Contudo, poucos sabem que o forró possui vários significados e, o conflito dessa mistura gerou o que assistimos a cada tempo de festança. Segundo Câmara Cascudo, “Forró é um conjunto de ritmos e misturas de danças e cores”, chegando a ser associada com festas de samba. Ao mesmo tempo, forró é também um gênero e uma identidade cultural definida por seus fazedores que não aceitam interferências que fujam de um conceito construído por quem conseguiu representar o segmento regional através do seu estilo, como foi o caso de Luiz Gonzaga.
Hoje, o cenário das festas juninas se transformou numa coletânea de ritmos, sons e estilos, confluindo-se com o forró raiz por uma razão fácil de identificar – não houve multiplicação no mercado musical voltado para o gênero forró raiz, o que não deixa de ser preocupante, considerando que a possível escassez deste estilo tende a descaracterizar o próprio período junino. Trata-se de um fenômeno cultural que tem ocorrido há décadas no nordeste, tendo a Cidade de Campina Grande como a responsável por este rompimento cultural.
No caso de Sergipe, trata-se do único estado que possui uma programação autêntica, mesmo pluralizada nos ritmos, em que o turista assiste um real espetáculo de quadrilhas juninas; trios, quartetos e quintetos mantendo fielmente as tradições do forró raiz; comidas típicas sendo passada de geração a geração, entrelaçando-se com atores midiáticos que atrai multidões.
O fato é que as festas juninas vividas até o final da década de 80 difere daquelas que foram modificadas com o fim dos bailes em clubes festivos e a migração de bandas para os palcos que, antes pertencia exclusivamente a quem atuava no segmento forró raiz.
A cultura paralela possui um domínio de mercado em que a permanente não reverbera com igual força. Porém, esta última é a única que garante a originalidade da festa. Enquanto isso, o forró raiz ganha o mundo através de festivais realizados em mais de 30 países, onde caminha para se tornar patrimônio cultural da humanidade.

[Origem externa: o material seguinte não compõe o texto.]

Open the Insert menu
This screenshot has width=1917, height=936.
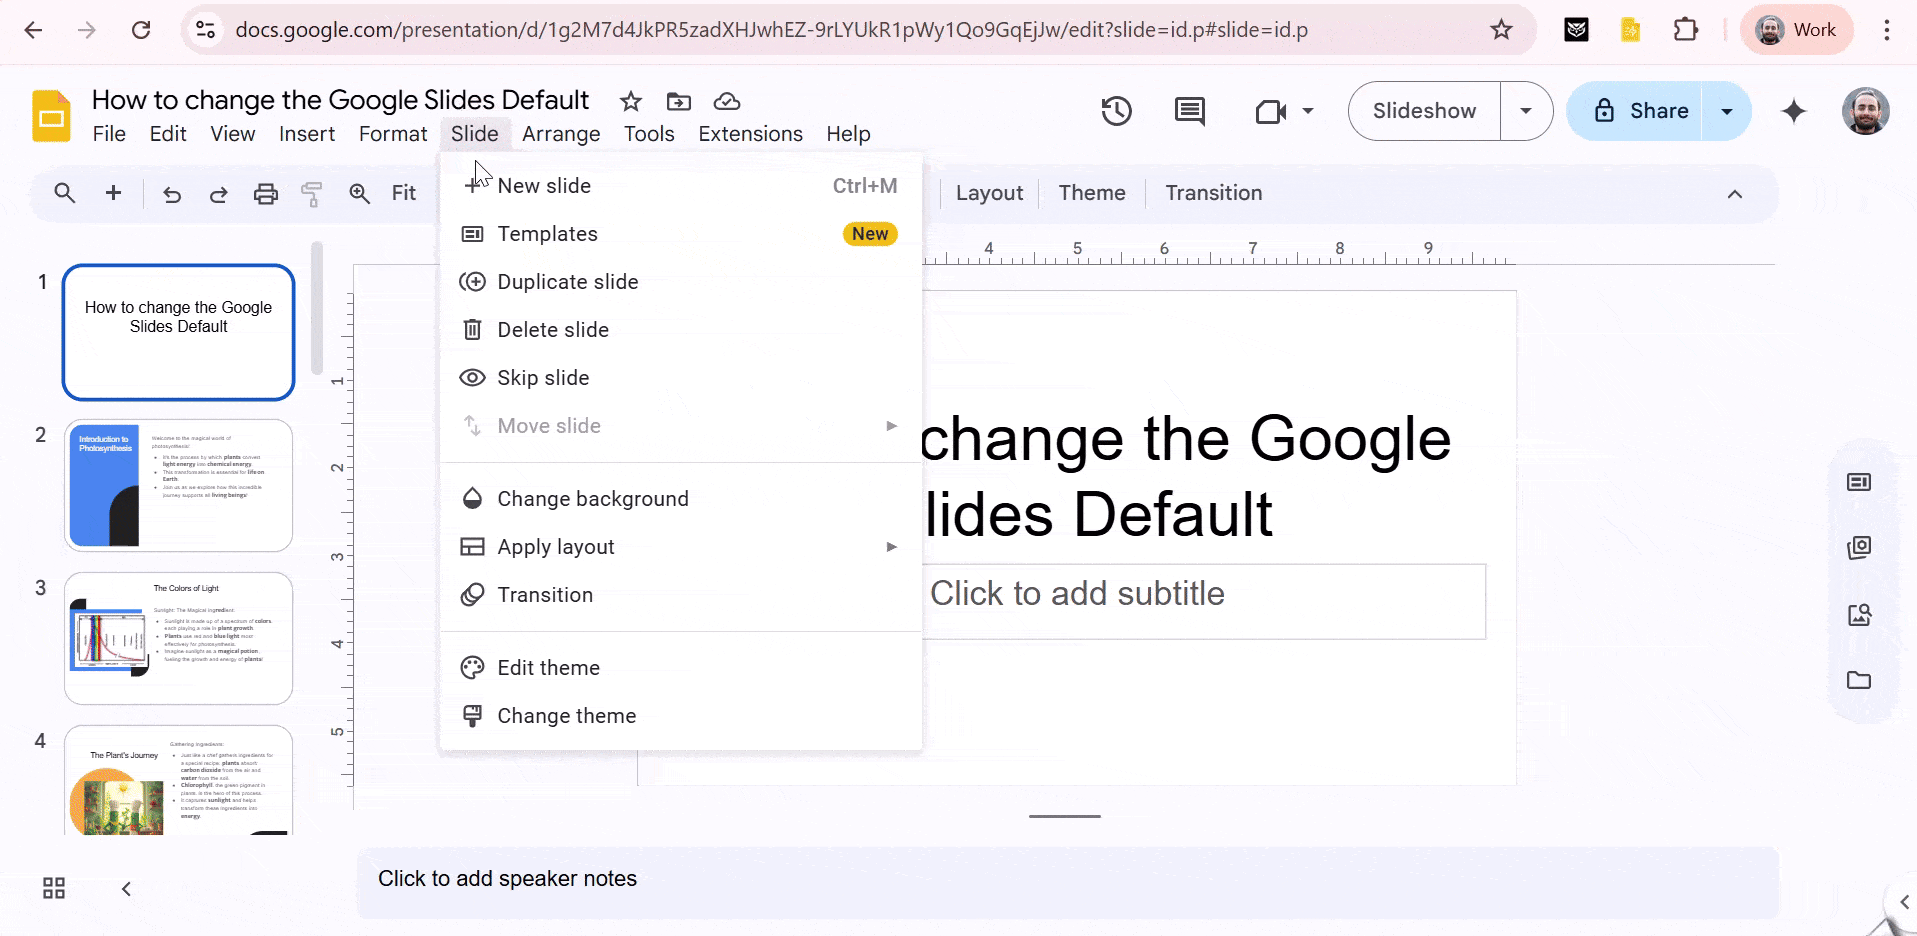[x=306, y=133]
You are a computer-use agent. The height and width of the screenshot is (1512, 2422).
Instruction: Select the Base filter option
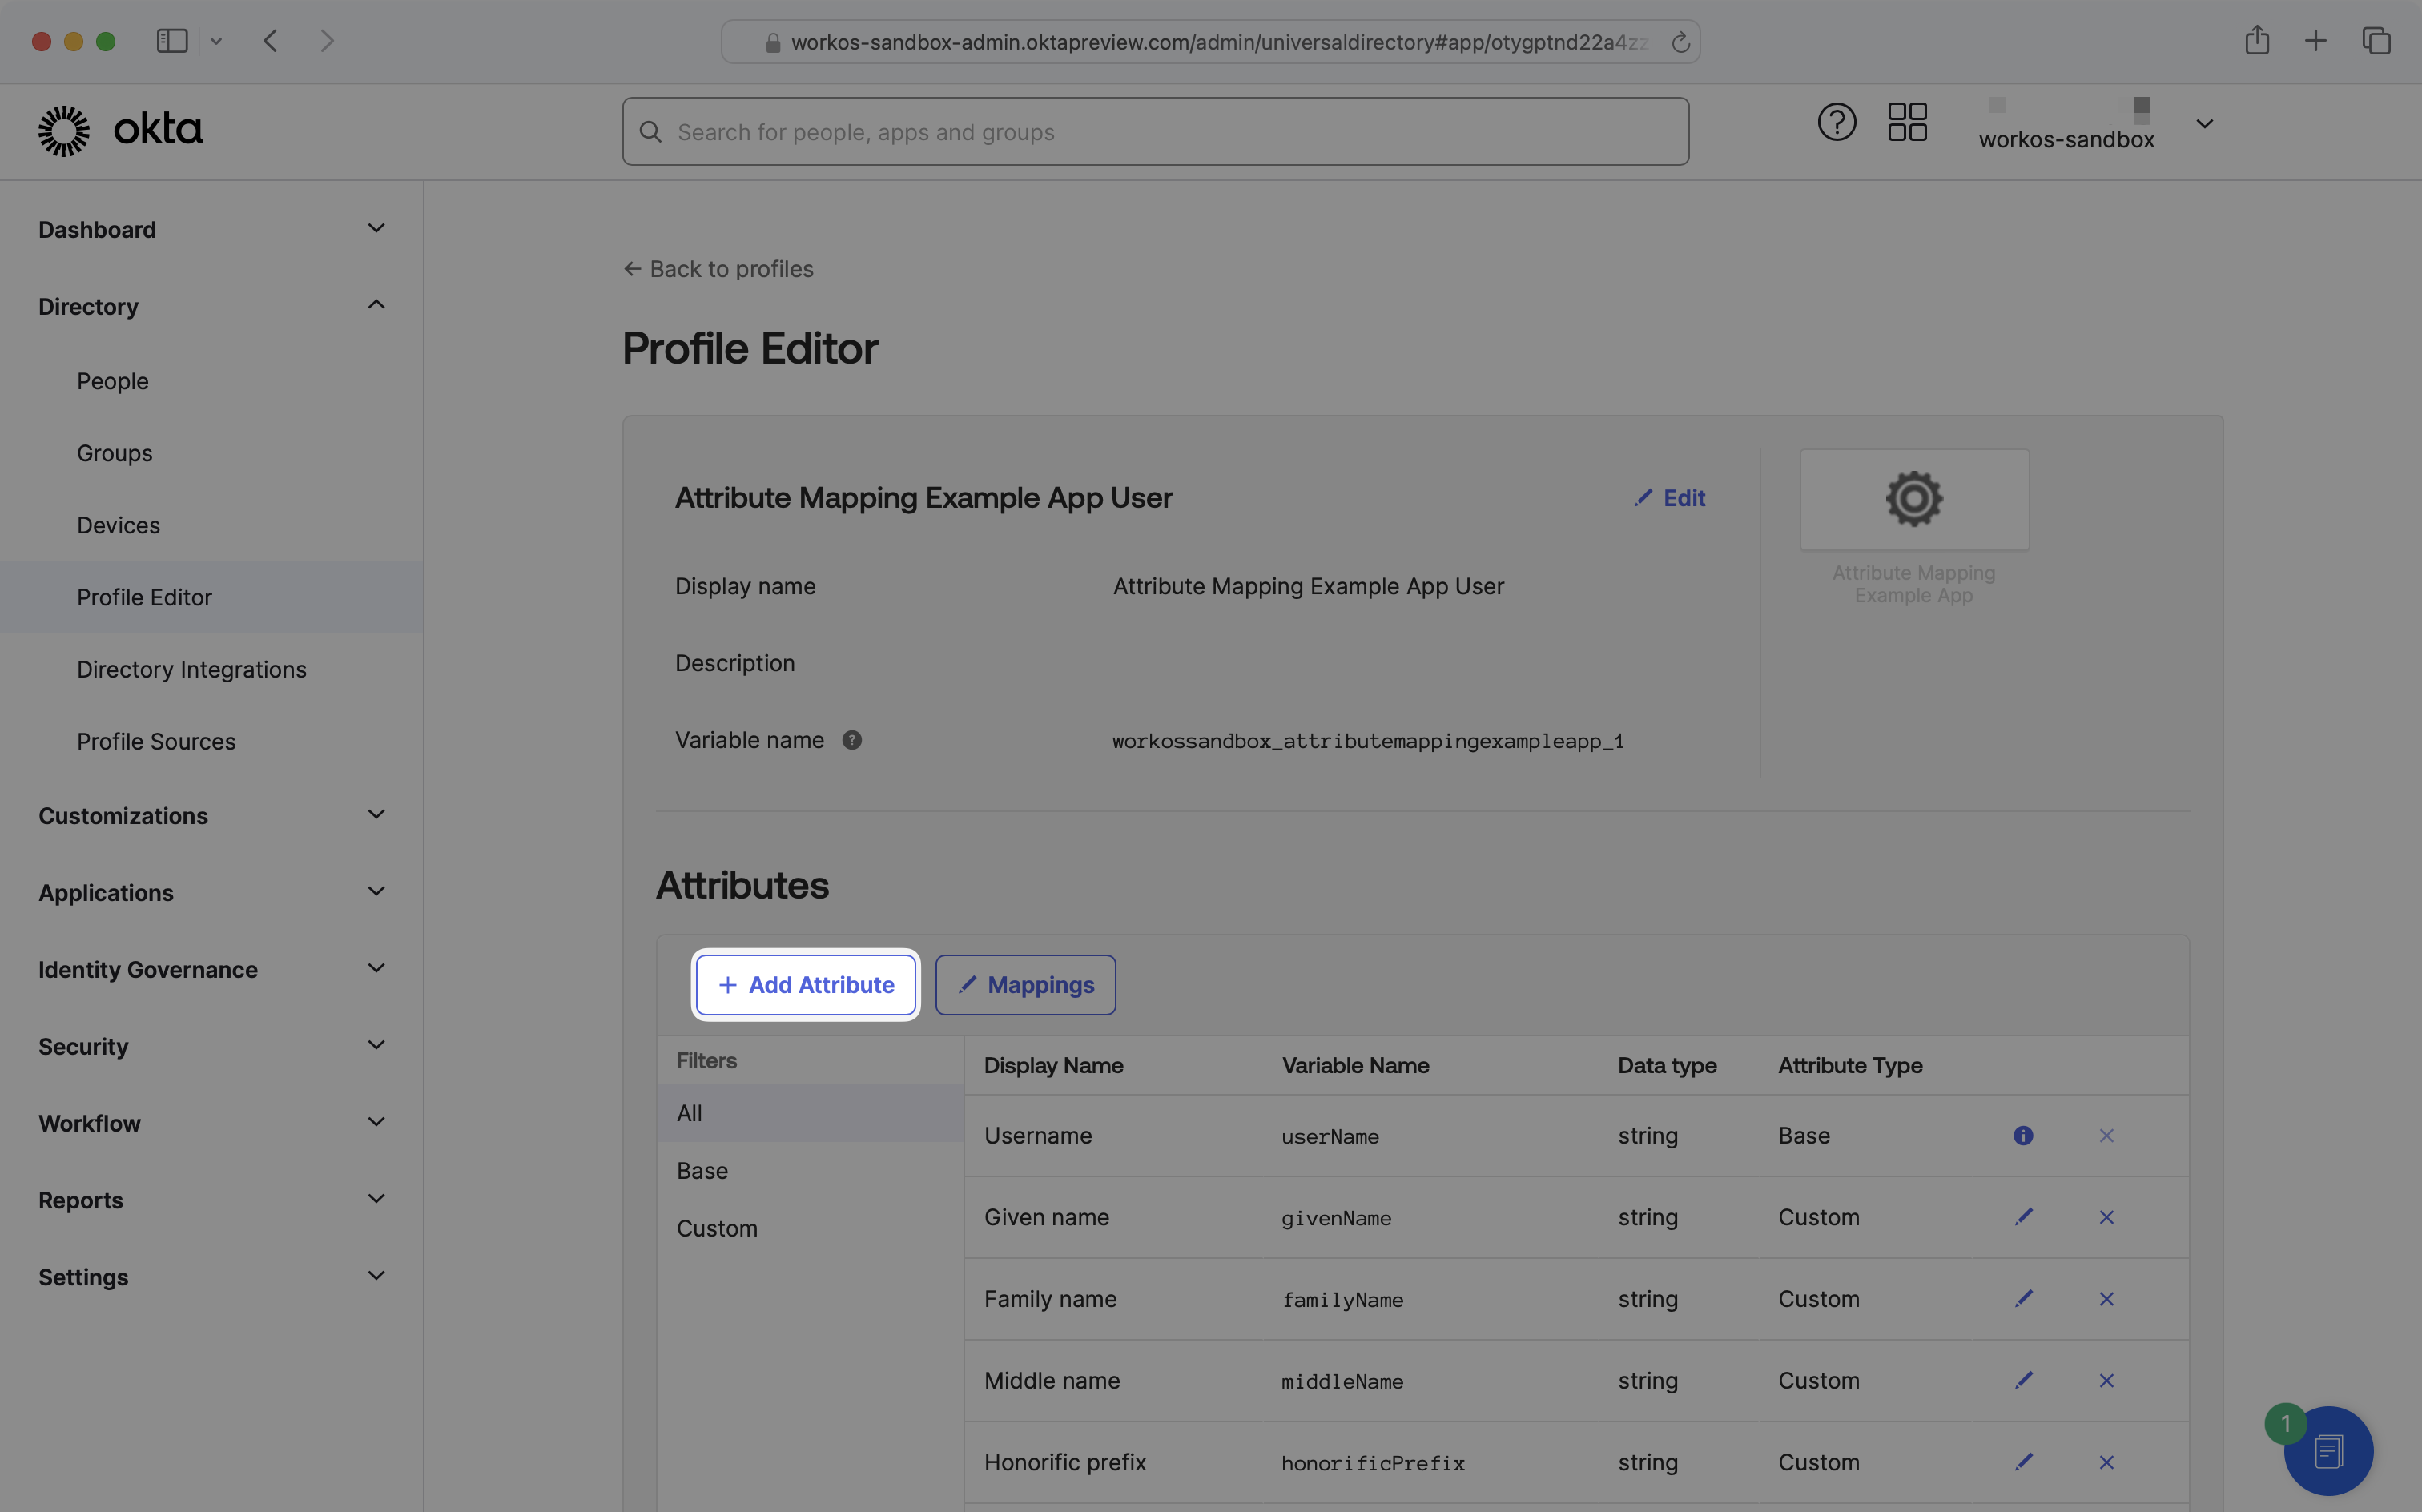point(702,1170)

Sendo assim, a região que conseguir equilibrar essa natural tendência cultural dominada pelo mercado temporal e consumista, assumindo um protagonismo em vislumbrar o novo sem ignorar o tradicional, consolidará para a história um papel fundamental em enfrentar o futuro, mantendo hoje o que é de hoje, sem abandonar a base construída pelos nossos ancestrais.